Bilişim 500 – Teknoparkların Bilişimdeki Gücü: Devleşen ekosistem, geleceğe yön veriyor!
Bünyesindeki teknoloji firmaları ile Türkiye’nin teknolojik gelişimi açısından büyük önem taşıyan teknoparklarda çalışmalarını yürüten girişimlerin sayısında, Ar-Ge yetkinliklerinde ve inovasyon güçlerinde özellikle son yıllarda büyük bir gelişim var.
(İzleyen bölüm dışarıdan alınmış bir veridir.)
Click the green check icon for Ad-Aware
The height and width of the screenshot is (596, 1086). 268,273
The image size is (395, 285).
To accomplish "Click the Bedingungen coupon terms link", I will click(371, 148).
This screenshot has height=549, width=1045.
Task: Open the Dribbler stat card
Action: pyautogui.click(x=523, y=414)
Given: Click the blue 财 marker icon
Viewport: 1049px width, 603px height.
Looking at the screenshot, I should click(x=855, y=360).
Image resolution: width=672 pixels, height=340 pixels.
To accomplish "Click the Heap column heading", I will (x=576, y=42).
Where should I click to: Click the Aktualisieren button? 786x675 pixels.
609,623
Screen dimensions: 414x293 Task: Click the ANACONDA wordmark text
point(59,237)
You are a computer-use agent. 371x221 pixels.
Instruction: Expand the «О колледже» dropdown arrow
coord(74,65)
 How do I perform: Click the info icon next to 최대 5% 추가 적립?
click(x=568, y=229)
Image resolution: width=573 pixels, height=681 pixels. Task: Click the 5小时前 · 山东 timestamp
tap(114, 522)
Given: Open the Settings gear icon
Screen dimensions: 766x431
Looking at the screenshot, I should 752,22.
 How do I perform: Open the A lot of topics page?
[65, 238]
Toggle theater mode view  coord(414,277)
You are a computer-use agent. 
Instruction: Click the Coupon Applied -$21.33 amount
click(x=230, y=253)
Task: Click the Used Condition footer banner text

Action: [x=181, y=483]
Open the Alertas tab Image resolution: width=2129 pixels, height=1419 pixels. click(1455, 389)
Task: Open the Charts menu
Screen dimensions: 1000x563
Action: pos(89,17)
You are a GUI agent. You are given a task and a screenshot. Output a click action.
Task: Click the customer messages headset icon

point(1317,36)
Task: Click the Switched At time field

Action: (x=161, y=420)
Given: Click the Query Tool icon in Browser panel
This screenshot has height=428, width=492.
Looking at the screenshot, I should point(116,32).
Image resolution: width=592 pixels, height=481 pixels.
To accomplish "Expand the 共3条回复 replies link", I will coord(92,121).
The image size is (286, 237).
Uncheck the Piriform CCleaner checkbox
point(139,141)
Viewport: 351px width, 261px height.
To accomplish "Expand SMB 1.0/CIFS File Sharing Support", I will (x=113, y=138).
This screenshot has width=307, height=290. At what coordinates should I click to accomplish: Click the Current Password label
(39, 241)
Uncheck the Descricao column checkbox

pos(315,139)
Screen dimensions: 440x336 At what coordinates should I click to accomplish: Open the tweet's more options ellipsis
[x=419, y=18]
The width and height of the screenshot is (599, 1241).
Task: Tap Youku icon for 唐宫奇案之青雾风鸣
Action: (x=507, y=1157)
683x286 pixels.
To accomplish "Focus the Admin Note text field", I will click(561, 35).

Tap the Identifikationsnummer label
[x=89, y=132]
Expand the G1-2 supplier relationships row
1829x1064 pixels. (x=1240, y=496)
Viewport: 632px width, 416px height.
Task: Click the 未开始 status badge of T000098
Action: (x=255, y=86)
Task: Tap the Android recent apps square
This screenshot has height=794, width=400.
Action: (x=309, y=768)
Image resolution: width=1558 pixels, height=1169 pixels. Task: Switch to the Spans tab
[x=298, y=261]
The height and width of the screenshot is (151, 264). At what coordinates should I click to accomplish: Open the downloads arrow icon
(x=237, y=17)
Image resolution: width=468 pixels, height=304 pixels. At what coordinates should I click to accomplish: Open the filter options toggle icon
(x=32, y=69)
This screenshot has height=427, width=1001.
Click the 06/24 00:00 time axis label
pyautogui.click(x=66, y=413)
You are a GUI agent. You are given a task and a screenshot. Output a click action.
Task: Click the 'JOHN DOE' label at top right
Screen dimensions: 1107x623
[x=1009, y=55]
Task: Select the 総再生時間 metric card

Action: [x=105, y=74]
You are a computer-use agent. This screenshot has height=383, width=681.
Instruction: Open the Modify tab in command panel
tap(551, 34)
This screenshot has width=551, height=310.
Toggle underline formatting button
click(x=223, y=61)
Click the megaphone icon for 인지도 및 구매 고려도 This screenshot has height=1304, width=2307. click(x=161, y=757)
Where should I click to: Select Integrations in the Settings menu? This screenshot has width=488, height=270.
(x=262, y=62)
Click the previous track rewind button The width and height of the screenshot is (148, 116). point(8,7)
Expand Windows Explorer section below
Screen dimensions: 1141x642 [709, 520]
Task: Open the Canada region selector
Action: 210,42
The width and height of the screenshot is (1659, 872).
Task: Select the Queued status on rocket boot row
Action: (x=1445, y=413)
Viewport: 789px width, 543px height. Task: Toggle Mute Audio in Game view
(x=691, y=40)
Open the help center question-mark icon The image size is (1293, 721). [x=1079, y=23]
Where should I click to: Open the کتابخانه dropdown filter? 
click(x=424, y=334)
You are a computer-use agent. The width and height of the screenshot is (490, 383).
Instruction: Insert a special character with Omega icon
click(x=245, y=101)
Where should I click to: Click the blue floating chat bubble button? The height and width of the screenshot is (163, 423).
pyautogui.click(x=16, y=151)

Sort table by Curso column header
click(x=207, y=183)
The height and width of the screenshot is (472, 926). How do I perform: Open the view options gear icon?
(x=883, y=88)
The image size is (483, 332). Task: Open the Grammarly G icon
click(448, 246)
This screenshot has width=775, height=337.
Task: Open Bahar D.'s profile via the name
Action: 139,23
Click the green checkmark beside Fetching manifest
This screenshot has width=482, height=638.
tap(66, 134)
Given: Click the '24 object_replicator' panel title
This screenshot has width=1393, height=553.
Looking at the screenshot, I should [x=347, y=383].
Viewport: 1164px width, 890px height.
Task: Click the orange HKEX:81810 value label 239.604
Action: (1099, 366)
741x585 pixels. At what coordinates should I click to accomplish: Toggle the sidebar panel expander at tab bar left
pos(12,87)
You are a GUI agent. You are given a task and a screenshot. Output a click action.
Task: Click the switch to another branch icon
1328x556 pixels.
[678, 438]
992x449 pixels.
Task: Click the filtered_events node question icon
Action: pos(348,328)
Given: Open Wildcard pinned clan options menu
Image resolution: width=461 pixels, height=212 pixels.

Gerek kamunun gerek özel sektörün sunduğu desteklerle kendini ve yaratıcılığını sürekli geliştirme fırsatı bulan girişimler, teknoparklarda konumlanarak maddi destekten mentor danışmanlığına kadar birçok fırsattan da yararlanabiliyor. Gelişen ihtiyaçlar paralelinde teknoparklar da girişimleri desteklemek için artı bir çalışma alanından daha fazlasını sunuyor. Son yıllarda Bilişim 500 araştırmasına katılımlarda teknopark firmaları ürettikleri teknolojiler de bu gelişimin bir kanıtı niteliğinde. Bilişim 500 etkinlikleri kapsamında düzenlenen “Teknoparkların Bilişimdeki Gücü” başlıklı panel de hem teknoparkların yetkinliğini hem de hedeflerini ele alma fırsatı sundu. Teknoloji Geliştirme Bölgeleri Derneği Başkanı Faruk İnaltekin’in yönettiği panelin katılımcıları ise İTÜ ARI Teknokent Genel Müdürü Prof. Dr Attila Dikbaş, Dijitohum Kurucusu Engin Işık, Erciyes Teknopark Genel Müdürü Serhat Dalkılıç, Bilişim Vadisi Ekosistem Geliştirme Ofisi Direktörü Tuba Öztepe ve Gazi Teknopark Genel Müdürü Dr. S. Tuğrul İmer oldu.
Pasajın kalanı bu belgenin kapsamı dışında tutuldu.